*Aufgabe 1*
Gib aus dem Text zur Moderatorennachfolge im ZDF den Teil wortgetreu zurück, der mit den Worten „Natürlich könnte das“ beginnt und mit „zueinander passen würden.“ endet.
*Aufgabe 2*
Beantworte diese Fragen zum Text zur Moderatorennachfolge im ZDF:
(a) Wie alt ist der Mann, den der Text als Nachfolger vorschlägt?
(b) Bei welchem Sender läuft dessen Personalityshow?
(c) Welchem anderen Entertainer könnte das ZDF laut dem Text ebenfalls ein Angebot machen?
*Aufgabe 3*
Schreib den Text zur Moderatorennachfolge im ZDF nach seinem letzten Satz weiter.

:: Textabschnitt

Er hatte es auch nicht verdient, dass nach seiner vom Saalpublikum sehr bedauerten Abschiedsankündigung gestern Abend die blonde Assistentin, die gerade erst neu zur Sendung hinzugekommen ist, fast ebensoviel Redezeit für sich beanspruchte wie er, als wäre sie ein ähnlich relevanter Bestandteil der Show.
Das ZDF hat jetzt die Chance, jemanden für die Moderation der Sendung zu gewinnen, der ihren Status als Europas größter Fernsehshow und als Unterhaltung für die ganze Familie erhalten kann. Jemand, der nicht nur in einer Zielgruppe populär ist, sondern in allen. Jemand, der ebenso ein großes Gesamtpublikum mit seinen Filmen im ZDF erreichen kann wie ein großes junges Zielgruppenpublikum mit seiner Personalityshow bei RTL. Jemand, der mit 46 jung genug ist, um die Show noch lange machen zu können, aber schon lange genug im Geschäft, um auch von den ältesten ZDF-Zuschauern akzeptiert zu werden. Jemand, der witzig und schlagfertig ist und mit Prominenten ebenso charmant umgehen kann wie mit Normalo-Kandidaten. Jemand, der wie damals Gottschalk heute die einzige logische Wahl für die Nachfolge ist. Jemand namens Hape Kerkeling.
Natürlich könnte das ZDF auch dem einzigen anderen bekannten Entertainer ein Angebot machen, der derzeit ein großes Publikum für eine große Samstagabendshow erreicht, aber Stefan Raab wird klug genug sein zu wissen, dass die beiden nicht zueinander passen würden.

::::
:: Aufgelistete Zeilen

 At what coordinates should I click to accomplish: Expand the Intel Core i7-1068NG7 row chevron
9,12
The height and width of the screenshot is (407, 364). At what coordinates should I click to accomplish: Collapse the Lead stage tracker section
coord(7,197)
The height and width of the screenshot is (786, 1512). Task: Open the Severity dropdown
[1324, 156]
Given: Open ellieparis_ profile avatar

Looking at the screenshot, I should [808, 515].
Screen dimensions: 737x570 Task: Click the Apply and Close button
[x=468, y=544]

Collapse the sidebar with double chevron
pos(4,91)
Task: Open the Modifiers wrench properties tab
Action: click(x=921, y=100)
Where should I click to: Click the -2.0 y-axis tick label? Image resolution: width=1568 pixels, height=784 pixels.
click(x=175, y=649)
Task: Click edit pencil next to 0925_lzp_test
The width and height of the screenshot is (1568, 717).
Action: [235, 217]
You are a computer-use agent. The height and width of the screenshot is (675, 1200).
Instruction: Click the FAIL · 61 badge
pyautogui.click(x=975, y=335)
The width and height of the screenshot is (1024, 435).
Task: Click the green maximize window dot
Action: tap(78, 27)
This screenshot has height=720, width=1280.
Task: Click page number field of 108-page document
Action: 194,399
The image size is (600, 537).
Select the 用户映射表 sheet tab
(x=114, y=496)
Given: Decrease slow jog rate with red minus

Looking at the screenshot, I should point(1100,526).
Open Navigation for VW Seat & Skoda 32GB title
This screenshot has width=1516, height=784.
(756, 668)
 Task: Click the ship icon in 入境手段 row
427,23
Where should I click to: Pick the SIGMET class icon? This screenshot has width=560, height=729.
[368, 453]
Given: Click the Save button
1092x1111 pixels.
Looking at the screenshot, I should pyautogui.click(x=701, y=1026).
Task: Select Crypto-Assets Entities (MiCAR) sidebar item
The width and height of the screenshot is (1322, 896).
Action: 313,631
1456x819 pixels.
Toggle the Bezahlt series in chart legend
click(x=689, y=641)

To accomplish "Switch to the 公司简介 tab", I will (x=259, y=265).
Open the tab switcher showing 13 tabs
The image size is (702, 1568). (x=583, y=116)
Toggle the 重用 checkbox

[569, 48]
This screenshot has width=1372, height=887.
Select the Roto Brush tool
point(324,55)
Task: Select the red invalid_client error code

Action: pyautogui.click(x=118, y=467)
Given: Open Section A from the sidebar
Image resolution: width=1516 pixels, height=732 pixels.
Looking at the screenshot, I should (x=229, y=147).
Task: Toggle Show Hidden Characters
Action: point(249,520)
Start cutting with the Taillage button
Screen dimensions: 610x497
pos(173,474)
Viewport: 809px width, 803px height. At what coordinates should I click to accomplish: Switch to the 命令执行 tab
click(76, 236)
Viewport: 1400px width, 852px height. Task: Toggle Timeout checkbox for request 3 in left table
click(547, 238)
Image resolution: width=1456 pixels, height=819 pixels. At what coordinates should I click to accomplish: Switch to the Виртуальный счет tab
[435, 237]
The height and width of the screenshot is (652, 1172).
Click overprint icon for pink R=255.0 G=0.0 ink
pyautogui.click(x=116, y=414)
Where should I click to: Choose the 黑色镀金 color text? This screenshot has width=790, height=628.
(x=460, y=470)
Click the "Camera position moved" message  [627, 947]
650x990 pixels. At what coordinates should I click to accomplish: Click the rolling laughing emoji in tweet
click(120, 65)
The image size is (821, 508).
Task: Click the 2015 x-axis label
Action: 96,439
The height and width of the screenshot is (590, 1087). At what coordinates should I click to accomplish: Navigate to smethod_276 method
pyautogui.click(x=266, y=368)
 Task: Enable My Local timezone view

::::

*Ergebnis 1*
Natürlich könnte das ZDF auch dem einzigen anderen bekannten Entertainer ein Angebot machen, der derzeit ein großes Publikum für eine große Samstagabendshow erreicht, aber Stefan Raab wird klug genug sein zu wissen, dass die beiden nicht zueinander passen würden.

*Ergebnis 2*
(a) 46 Jahre
(b) RTL
(c) Stefan Raab

*Ergebnis 3*
Oder das ZDF wählt den bequemen Weg und gibt die Sendung einfach an den hauseigenen Jörg Pilawa, der sie genauso routiniert und egal wie jede andere seiner Shows wegmoderieren wird und macht damit aus der Samstagabendshow schlicht irgendeine Samstagabendshow.
Töpfe, Titten und Talente*
*RTLII-Gedenkstabreim.
Das neue Nachmittagsprogramm des Kochsenders Woks schließt gleich mehrere Lücken. Zum einen die Kochlücke zwischen Mittag und Vorabend, die nun mit dem essenden Running Gag Reiner Calmund und seinen fünf Tellern überbrückt wird. Calmund ist die Ein-Mann-Jury im uninspirierten Promi-Kochduell, bei dem fünf als prominent deklarierte Menschen 20 Minuten lang etwas kochen müssen, das den alleinigen Zweck zu erfüllen hat, dass es Calmund schmeckt.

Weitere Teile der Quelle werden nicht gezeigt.